▶ [Items from a data source]
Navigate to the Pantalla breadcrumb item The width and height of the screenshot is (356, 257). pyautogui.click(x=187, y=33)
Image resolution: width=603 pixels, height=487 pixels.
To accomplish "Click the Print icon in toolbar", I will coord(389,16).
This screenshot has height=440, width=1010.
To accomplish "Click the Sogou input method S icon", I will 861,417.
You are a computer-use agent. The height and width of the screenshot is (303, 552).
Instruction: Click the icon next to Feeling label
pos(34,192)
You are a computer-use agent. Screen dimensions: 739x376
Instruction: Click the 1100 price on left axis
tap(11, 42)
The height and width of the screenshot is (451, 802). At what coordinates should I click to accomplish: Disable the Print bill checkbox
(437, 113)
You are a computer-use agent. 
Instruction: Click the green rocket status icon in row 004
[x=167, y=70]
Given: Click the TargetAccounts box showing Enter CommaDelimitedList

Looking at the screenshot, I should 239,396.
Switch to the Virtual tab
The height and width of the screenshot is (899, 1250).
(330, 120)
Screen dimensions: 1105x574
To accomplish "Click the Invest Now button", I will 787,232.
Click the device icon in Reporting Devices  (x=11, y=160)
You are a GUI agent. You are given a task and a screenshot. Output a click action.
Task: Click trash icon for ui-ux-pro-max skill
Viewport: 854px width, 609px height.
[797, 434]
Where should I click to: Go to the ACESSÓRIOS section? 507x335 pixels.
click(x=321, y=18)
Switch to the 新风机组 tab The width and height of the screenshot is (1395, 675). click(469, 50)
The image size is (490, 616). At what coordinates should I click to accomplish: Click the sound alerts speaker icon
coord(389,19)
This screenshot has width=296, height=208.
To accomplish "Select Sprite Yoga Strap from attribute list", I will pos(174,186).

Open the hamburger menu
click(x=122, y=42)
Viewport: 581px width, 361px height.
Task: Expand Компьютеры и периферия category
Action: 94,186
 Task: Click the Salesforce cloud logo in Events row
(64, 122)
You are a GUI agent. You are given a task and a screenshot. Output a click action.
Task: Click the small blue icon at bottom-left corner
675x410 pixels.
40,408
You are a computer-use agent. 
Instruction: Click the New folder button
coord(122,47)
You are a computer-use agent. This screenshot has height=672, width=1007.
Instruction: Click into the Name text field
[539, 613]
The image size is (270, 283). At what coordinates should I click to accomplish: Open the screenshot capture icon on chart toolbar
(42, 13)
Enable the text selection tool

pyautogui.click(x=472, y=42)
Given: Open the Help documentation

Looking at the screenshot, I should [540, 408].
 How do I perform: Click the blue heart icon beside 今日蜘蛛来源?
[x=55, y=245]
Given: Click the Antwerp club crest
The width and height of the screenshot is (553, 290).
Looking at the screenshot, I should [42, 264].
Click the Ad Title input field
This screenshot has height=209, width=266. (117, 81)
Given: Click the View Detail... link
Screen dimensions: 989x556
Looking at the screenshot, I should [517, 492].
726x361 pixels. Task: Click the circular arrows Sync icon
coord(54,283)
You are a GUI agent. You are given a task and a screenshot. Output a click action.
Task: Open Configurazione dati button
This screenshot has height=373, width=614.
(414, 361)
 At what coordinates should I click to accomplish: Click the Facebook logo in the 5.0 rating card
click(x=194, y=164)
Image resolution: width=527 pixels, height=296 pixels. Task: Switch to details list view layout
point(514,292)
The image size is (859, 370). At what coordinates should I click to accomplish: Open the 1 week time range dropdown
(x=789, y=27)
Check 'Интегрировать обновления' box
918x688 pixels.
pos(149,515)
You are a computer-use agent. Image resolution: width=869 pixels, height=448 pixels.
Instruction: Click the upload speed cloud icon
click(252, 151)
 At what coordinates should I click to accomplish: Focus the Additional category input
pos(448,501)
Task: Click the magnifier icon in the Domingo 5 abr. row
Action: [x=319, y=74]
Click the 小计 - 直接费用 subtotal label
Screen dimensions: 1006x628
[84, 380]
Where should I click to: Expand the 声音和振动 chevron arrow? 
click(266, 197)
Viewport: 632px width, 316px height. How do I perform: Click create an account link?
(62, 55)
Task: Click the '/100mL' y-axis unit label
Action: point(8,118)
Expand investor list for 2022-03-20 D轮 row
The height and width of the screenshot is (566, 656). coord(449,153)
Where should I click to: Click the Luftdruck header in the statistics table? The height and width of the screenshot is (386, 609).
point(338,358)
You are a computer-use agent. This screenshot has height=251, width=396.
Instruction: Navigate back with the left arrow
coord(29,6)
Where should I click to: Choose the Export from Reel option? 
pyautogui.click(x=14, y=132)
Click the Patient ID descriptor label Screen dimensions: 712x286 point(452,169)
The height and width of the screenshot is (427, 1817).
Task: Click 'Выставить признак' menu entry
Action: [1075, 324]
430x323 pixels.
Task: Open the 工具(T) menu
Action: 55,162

▶ [Aim of the task]
Your task is to copy each line of the entries that includes the word "will".

▶ [Task solution]
To accomplish "Click the Print icon in toolbar", I will coord(389,16).
To accomplish "Click the Sogou input method S icon", I will 861,417.
To accomplish "Click the Invest Now button", I will 787,232.
To accomplish "Select Sprite Yoga Strap from attribute list", I will pos(174,186).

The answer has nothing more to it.